Kami digiring memasuki sebuah gedung besar dengan lampu yang terang menyidari setiap sudut gedung ini, tidak ada yang bisa bersembunyi dari gelapnya ruangan tanpa jendela satu pun ini dan lagi kutebak ini masih malam karena aku masih merasa mengantuk dengan mata yang terpaksa fokus karena suara ricuh. Karena aku berada di barisan depan, aku dapat menghitung semua orang yang baru saja masuk dalam gedung ini. Ada seratus empat orang beretnis campuran dalam sini, yang artinya akan banyak saingan untuk lulus ke tes berikutnya.

"Perhatian!", ucap pengeras suara dari atas balkon dalam gedung ini. Semua perhatian tertuju pada asal suara dan melihat seorang pria berdiri di atas sana bersama banyak penjaga. Aku tidak dapat melihat dengan jelas bagaimana wajah pria itu karena keterbatasan mataku, berbeda dengan orang-orang di sini yang kuyakini melihat wajahnya dengan jelas.
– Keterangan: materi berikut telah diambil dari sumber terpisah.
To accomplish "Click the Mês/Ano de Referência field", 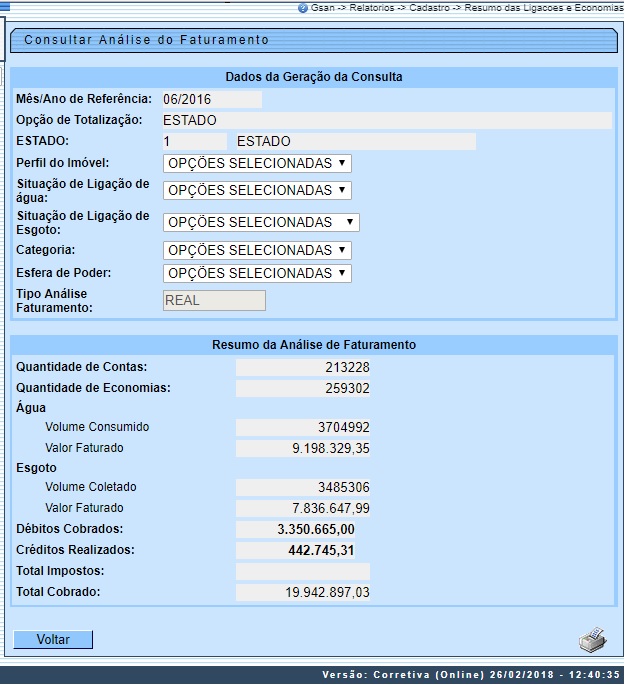I will click(x=211, y=99).
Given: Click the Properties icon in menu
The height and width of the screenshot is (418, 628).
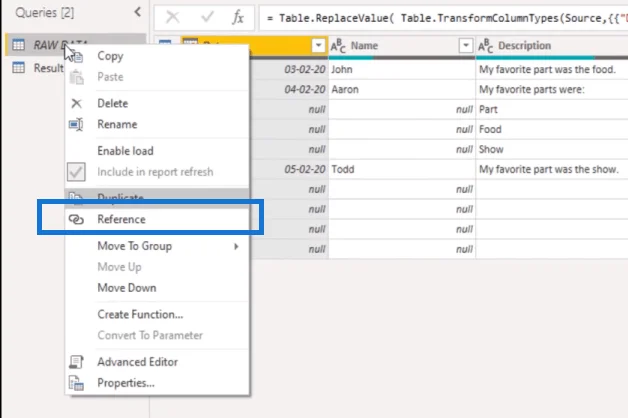Looking at the screenshot, I should click(76, 383).
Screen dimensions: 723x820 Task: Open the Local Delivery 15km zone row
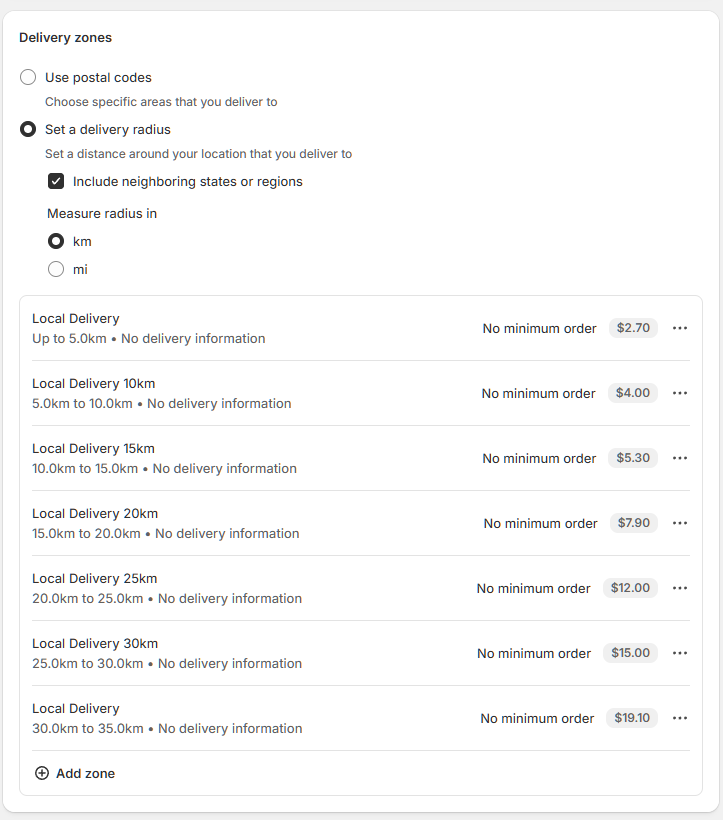coord(93,449)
"Aku mengucapkan selamat pada kalian yang sudah sampai pada tahap ke tiga ini", antusias pria itu. Setelah kudengar suaranya lagi, sepertinya usianya sekitar tiga puluh sampai tiga puluh enam.

"Kalian pasti menanyakan ke mana pergi teman-teman kalian yang keluar atau didiskualifikasi dari tes ini", ucap suara itu lagi, membuatku membeku sebelum orang itu melanjutkan kalimatnya. Tes ini? Ini bukan tempat rehabilitas, tapi memang percobaan psikologi pada manusia. Apa mereka tengah membuat film dokumenter negara?

"Tenanglah, mereka hanya menyudutkan kita untuk masuk rumah sakit jiwa", ucap seorang di sampingku. Wajahnya terlihat pucat karena menyadari hal yang sama, tapi wajah itu seperti tahu akan seperti apa selanjutnya. Dia terlalu berpikir negatif sampai-sampai lupa di mana dia sekarang dengan tingkah orang ketakutan itu.

"Tenang saja, kami tidak akan memulangkan mereka", ucap suara itu lagi, menjawab pertanyaan kami, yang sudah kuketahui sejak tadi karena selama beberapa jam orang tuaku belum menjengukku. Aku penasaran ke mana mereka menempatkan mereka yang gagal pada tes ini.

"Ke mana mereka?", tanya suara itu lagi pada dirinya sendiri.

"Tentu saja itu rahasia", jawab suara itu dengan tawa yang menggelegar karena rasa senang. Kurasa dia adalah psikopat maniak yang haus dengan rasa takut orang-orang dari pemikiran negatif karena pertanyaan yang tak terjawab. Aku memaklumi itu, mengingat semua orang memiliki rasa takut.

"Baiklah, karena jumlah kalian terlalu banyak, kita akan membuat sebuah permainan. Hanya satu dari pertiga dari kalian semua yang akan lolos pada permainan ini", ucap suara itu lagi. Satu dari pertiga semua orang di sini? Itu artinya hanya tiga puluh dua atau tiga puluh lima orang yang akan berhasil dari seratus empat orang. Jika kelompok etnis lain juga menghadapi permainan yang sama seperti kelompok ini sekarang, akan sangat sulit lolos dari jumlah saingan sebanyak itu.